Baerbock selbst hat den Vorhalt, ihr fehle Regierungserfahrung, recht geschickt gekontert: „Ich stehe für Aufbruch“. Nun stehen Regierungs- oder Managementerfahrung und das Streben nach einem neuen Anfang – theoretisch jedenfalls – nicht im Widerspruch zueinander. „Die Frau für alle Fälle“, der zudem „Überlegenheit“ attestiert wird, kann sich auch hier auf ihre publizistischen Helfer verlassen. „Regierungsferne könnte in dieser Lage sogar ein strategischer Vorteil sein“, analysiert die „Zeit“. Der „Spiegel“ geht noch weiter. „Die Herausforderungen der nächsten Jahre sind so neu, so fundamental anders, dass Erfahrung sogar hinderlich sein könnte“. Und: „Das Neue, Visionäre entspringt oft mentaler Jugendlichkeit“. Muss demnach Habeck um einen Platz am Kabinettstisch bangen, wo seine Erfahrungen als Landesminister für eine grüne Politik des Aufbruchs sogar hinderlich sein könnten? Was für eine traurige, bittersüße Perspektive.
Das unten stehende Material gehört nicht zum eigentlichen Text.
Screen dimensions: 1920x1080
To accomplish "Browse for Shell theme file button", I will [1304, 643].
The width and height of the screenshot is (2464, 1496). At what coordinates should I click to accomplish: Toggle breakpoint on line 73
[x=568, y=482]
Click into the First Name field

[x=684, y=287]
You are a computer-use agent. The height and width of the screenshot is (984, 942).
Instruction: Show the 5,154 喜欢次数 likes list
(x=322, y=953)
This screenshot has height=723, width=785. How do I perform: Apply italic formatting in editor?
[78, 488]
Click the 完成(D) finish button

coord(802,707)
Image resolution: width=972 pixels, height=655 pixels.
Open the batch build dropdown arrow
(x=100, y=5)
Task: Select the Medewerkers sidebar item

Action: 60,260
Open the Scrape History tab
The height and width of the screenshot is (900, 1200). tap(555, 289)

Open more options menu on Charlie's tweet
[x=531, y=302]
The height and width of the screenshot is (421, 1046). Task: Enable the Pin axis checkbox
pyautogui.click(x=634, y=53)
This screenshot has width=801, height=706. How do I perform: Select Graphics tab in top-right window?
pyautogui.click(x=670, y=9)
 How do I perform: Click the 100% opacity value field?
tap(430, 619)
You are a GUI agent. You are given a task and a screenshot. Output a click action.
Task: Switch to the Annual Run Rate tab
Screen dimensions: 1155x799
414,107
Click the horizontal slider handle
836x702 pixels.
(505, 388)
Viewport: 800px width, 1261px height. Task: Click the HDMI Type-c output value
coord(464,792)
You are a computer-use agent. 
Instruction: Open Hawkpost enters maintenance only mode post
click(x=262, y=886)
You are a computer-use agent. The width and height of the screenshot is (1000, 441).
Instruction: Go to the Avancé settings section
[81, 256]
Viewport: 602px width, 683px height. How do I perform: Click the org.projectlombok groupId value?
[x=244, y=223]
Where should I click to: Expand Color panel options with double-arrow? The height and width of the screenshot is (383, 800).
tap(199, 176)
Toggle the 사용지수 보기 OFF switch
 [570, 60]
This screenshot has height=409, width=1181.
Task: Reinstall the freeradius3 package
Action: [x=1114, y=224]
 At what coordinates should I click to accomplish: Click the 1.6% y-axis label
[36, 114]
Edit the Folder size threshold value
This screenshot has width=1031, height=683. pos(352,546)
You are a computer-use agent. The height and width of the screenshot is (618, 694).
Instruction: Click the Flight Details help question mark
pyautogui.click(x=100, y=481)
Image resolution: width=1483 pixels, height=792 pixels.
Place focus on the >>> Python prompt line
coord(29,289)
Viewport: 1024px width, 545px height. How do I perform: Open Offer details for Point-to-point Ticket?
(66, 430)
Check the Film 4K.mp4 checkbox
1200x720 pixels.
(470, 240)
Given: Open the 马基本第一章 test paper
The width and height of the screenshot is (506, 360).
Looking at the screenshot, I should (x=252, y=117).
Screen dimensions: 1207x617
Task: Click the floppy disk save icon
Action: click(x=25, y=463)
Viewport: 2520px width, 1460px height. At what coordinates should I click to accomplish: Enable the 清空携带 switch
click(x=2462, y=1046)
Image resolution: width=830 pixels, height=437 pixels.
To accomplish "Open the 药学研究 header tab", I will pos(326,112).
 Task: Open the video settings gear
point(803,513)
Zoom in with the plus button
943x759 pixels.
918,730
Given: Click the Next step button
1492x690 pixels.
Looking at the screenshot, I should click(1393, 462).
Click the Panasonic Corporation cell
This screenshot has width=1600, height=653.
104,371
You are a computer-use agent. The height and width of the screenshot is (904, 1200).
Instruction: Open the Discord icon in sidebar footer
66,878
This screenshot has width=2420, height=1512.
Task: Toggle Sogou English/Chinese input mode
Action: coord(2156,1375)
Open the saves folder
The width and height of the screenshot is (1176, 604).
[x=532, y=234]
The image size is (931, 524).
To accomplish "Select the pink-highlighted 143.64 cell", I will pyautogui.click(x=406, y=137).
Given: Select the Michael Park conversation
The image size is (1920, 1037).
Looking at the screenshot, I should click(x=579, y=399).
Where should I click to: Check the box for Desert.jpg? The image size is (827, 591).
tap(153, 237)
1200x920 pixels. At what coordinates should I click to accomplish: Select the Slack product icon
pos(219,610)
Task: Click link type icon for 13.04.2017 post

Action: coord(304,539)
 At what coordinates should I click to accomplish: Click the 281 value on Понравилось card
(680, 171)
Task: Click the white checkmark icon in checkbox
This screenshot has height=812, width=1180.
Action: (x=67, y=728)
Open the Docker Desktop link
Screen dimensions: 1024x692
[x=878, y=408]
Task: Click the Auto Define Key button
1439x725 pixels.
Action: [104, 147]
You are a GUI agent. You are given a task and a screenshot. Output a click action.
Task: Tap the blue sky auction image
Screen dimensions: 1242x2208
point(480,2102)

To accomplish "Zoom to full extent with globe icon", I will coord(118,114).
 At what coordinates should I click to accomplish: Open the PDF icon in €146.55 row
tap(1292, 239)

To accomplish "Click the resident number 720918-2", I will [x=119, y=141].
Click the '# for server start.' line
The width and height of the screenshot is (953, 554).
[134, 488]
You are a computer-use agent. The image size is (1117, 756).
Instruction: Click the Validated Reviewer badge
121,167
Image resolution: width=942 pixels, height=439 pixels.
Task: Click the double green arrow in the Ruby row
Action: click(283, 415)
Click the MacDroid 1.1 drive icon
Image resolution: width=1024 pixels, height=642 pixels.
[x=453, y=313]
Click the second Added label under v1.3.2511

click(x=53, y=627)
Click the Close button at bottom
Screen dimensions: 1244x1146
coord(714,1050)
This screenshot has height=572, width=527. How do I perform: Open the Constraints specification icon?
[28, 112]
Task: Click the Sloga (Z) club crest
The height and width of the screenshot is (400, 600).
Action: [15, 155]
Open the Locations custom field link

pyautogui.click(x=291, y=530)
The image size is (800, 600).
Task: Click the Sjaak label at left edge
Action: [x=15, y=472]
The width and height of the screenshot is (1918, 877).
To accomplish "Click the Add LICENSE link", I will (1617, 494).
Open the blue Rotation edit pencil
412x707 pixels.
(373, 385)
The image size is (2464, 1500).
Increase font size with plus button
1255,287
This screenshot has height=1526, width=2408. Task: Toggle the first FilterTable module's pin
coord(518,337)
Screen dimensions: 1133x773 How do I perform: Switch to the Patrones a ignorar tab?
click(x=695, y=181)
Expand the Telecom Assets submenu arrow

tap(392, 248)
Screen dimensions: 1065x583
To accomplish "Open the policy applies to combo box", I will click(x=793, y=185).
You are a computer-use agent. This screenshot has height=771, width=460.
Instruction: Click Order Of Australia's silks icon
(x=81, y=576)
Wie lange halten die Flitterwochen

Annalena Baerbock hat, unabhängig von all den Jubelarien, einen beeindruckenden Aufstieg hinter sich. Sie hatte das Standvermögen, gegenüber Habeck gnadenlos die Frauenkarte zu ziehen, ungeachtet ihrer „Sorge, als Quotenfrau zu gelten“ („Zeit“). Man oder frau muss erst einmal in die Position kommen, so selbstbewusst und strategisch geschickt den eigenen Anspruch durchsetzen zu können. Simone Peter, ihre Vorgängerin als Co-Vorsitzende der Partei, wäre dazu nicht in der Lage gewesen. Baerbock ist zweifellos die stärkste unter den Frauen, die die Grünen bisher hervorgebracht haben. Ob sie das bleiben wird, liegt an den Wählern.

Es ist offen, wie lange der Honeymoon zwischen Medien und Kandidatin anhalten wird. Bei Martin Schulz haben selbst die größten Bewunderer bald erkennen müssen, dass ihr Kandidat nicht hielt, was sie sich von ihm versprochen hatten. Das könnte auch Baerbock blühen, die – trotz angeblich fleißigen Aktenstudiums – schon manchen „blühenden Unsinn“ („SZ“) erzählt hat. Doch darf die grüne Kanzleramtsaspirantin darauf bauen, dass die meisten Medien einen Regierungswechsel herbeizuschreiben und herbeizusenden versuchen – mit starken Grünen und vor allem ohne CDU/CSU.

Das klare Ziel des „Spiegel“: Die CDU/CSU muss weg

Nicht alle sind so offen und ehrlich, was die eigene Wahlkampf-Agenda angeht, wie der „Spiegel“. In der Ausgabe vom 9. April mit einem tollpatschigen Laschet auf der Titelseite heißt es im Leitartikel: „Ab in die Opposition. Die Union hat keinen geeigneten Kanzlerkandidaten. Nach 16 Jahren ist sie verbraucht und es wird Zeit für einen Neuanfang jenseits der Regierung.“ So dürfte in den meisten Redaktionen gedacht und gehandelt werden, allen voran bei ARD und ZDF. Die ehemalige Trampolinturnerin Baerbock bereitet sich auf ihren bisher höchsten Sprung vor. Die Medien werden schon für die maximale Federkraft sorgen. Daran besteht nach dem Auftaktspringen in dieser Woche kein Zweifel.